DATA RECORDS Start Marker

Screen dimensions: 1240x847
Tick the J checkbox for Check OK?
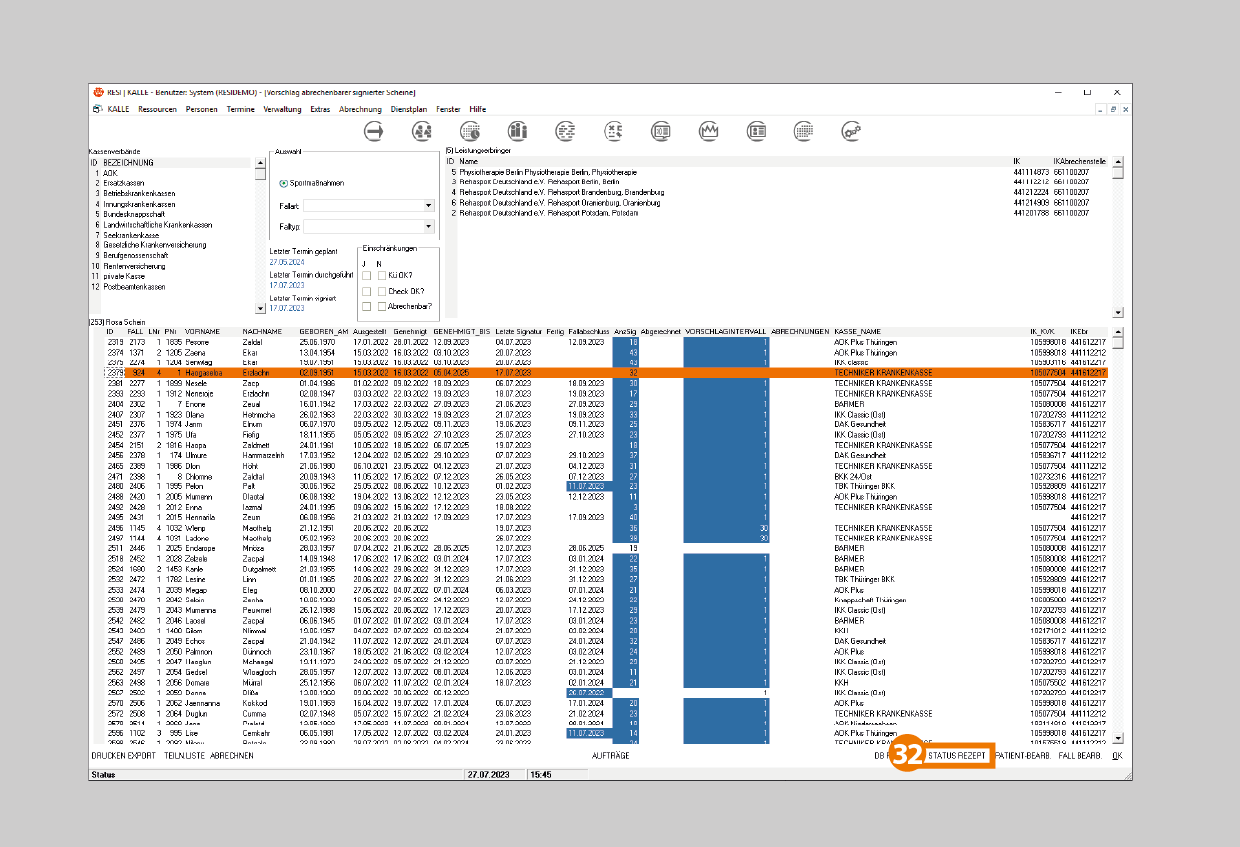tap(367, 291)
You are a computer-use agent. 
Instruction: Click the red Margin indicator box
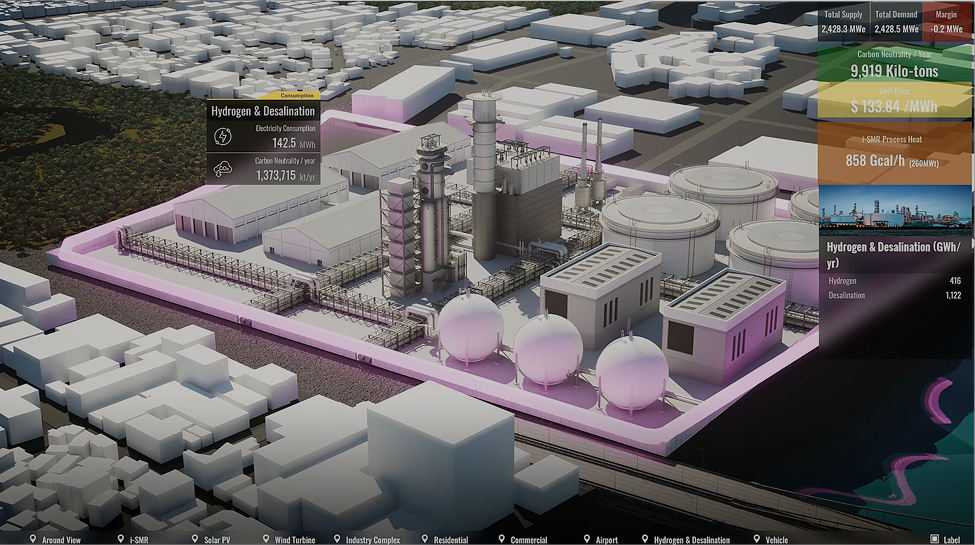(x=946, y=22)
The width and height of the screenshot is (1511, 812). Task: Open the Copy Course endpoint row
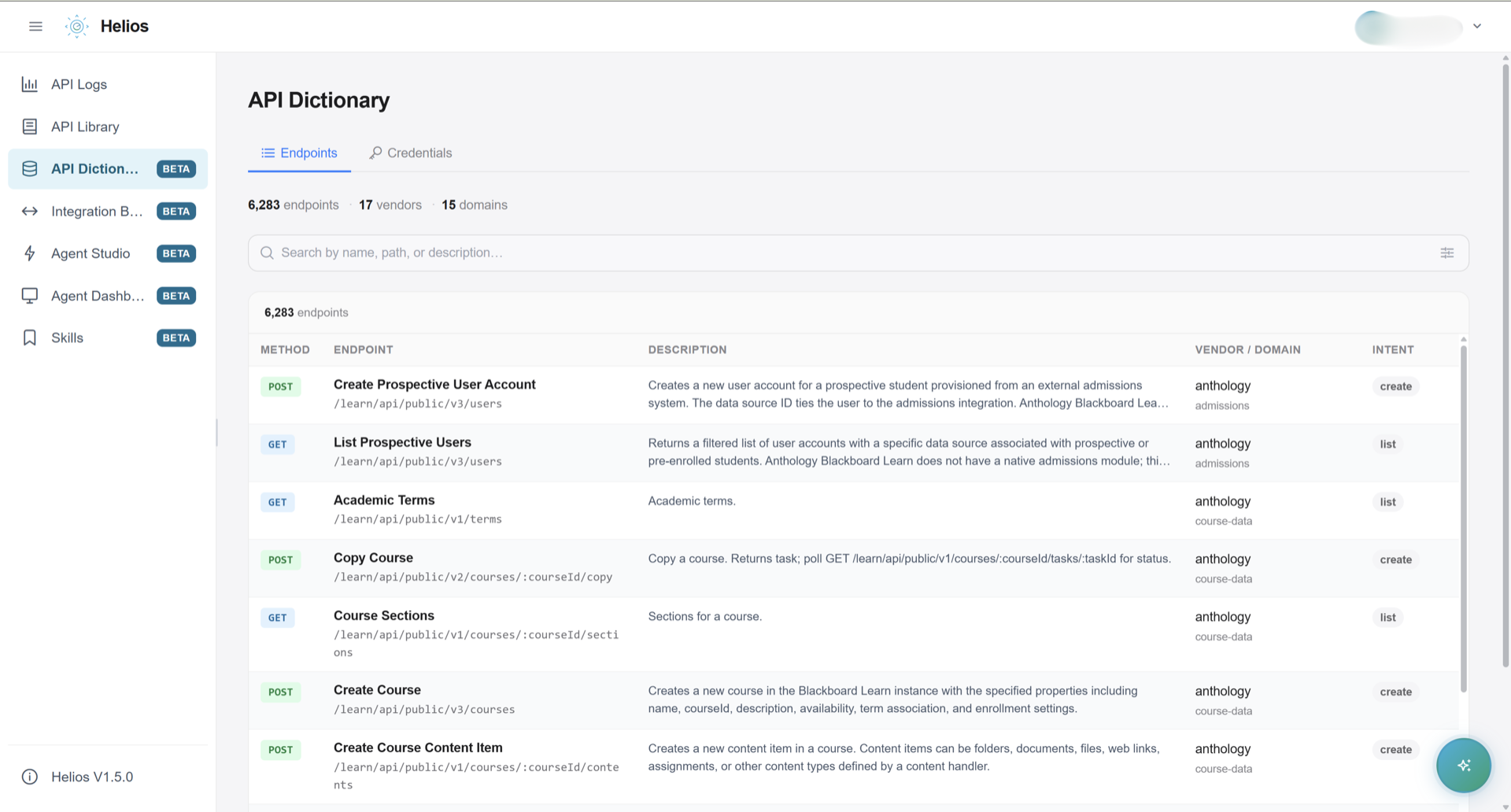[854, 568]
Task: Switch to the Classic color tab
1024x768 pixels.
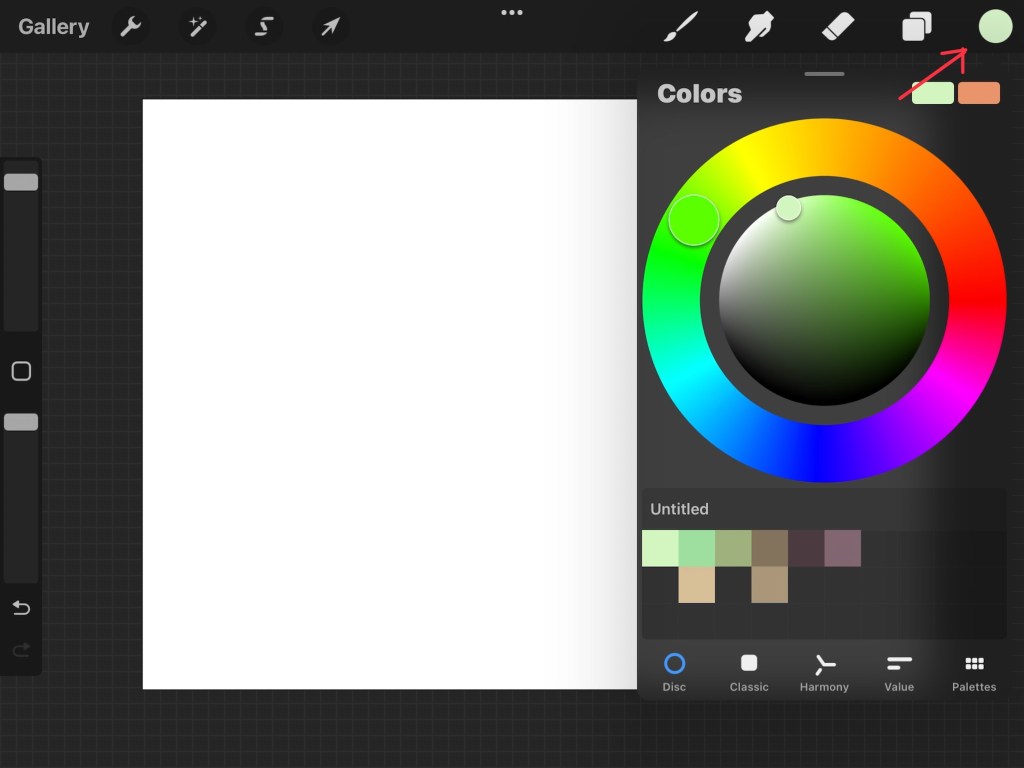Action: click(x=748, y=672)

DATA RECORDS End Marker

→ ASSIGNED TASK: The listing above must be repeated exactly. Its pictures are not part of the copy.

→ YOUR RESPONSE:
Screen dimensions: 1240x847
Tick the J checkbox for Check OK?
tap(367, 291)
You are a computer-use agent. 
Instruction: Click the red Margin indicator box
(x=946, y=22)
The width and height of the screenshot is (1511, 812). Task: Open the Copy Course endpoint row
[854, 568]
Task: Switch to the Classic color tab
1024x768 pixels.
Action: click(x=748, y=672)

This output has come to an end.